Entries on finding words and elements
────
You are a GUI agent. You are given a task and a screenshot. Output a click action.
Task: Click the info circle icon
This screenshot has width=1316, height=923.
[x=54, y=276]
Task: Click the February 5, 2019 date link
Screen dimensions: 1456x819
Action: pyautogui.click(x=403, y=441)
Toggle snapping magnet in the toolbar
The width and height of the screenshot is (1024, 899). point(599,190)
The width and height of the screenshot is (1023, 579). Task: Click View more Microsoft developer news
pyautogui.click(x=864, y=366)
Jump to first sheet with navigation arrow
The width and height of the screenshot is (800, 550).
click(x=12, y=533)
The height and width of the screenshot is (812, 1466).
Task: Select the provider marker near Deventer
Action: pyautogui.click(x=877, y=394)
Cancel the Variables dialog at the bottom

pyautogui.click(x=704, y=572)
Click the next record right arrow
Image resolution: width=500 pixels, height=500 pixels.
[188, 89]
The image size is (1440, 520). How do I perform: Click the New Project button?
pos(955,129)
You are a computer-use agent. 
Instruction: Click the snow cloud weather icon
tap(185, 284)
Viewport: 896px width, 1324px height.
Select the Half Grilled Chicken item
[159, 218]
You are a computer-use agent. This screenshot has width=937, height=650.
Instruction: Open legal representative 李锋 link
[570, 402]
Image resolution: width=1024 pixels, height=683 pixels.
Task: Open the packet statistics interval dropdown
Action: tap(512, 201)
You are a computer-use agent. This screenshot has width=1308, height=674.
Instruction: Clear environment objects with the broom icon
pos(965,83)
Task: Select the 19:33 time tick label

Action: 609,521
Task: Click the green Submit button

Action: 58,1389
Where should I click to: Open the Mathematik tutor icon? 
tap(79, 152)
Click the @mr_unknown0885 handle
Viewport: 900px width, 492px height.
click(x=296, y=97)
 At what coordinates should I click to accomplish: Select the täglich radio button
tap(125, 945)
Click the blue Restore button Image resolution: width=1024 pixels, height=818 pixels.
────
= SET TASK =
Copy the records from the line holding "Where should I" through the end of the records, both included, and switch "Restore" to "Reset". Keep everything else the same.

= OUTPUT OF THE TASK =
Where should I click to: Open the Mathematik tutor icon? 
tap(79, 152)
Click the @mr_unknown0885 handle
Viewport: 900px width, 492px height.
click(x=296, y=97)
 At what coordinates should I click to accomplish: Select the täglich radio button
tap(125, 945)
Click the blue Reset button Image resolution: width=1024 pixels, height=818 pixels.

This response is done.